##### Record set #####
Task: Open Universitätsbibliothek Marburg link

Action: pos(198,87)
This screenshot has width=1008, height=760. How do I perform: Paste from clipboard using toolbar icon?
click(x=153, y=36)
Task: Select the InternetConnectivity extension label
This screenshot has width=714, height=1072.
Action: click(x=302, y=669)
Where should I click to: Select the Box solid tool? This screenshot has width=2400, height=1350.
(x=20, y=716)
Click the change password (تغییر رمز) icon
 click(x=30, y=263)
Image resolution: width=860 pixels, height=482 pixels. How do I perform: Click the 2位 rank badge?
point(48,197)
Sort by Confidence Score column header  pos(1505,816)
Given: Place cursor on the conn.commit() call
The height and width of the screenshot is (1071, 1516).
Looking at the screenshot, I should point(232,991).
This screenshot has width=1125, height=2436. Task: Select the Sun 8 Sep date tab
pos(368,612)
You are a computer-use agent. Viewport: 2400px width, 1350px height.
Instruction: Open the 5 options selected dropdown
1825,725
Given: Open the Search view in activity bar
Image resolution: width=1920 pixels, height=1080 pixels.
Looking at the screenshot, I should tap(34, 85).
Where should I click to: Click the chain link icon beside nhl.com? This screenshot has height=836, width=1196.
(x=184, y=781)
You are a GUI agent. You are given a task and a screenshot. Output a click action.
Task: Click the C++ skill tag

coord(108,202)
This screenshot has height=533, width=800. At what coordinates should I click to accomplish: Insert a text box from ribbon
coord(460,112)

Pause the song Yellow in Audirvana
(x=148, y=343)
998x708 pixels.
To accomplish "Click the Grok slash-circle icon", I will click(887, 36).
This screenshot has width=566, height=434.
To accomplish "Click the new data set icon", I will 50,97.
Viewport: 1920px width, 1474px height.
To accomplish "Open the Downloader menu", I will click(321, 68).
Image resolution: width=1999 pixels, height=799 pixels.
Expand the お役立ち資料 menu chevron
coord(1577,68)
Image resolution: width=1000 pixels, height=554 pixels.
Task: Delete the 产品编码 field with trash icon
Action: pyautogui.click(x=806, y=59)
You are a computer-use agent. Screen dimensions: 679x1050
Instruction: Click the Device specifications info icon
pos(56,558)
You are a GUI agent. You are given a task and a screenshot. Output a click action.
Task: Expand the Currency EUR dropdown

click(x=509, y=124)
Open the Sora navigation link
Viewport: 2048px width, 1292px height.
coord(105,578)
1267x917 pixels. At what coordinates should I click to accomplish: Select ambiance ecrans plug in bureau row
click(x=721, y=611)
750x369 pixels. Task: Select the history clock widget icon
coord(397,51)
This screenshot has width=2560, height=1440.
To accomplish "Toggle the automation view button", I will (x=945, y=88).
#####
» What is being asked:
Pull out every line of the records above that contains the word "will", and copy each of those lines in full.

» Result:
To accomplish "Click the Grok slash-circle icon", I will click(887, 36).
To accomplish "Click the new data set icon", I will 50,97.
To accomplish "Open the Downloader menu", I will click(321, 68).
To accomplish "Toggle the automation view button", I will (x=945, y=88).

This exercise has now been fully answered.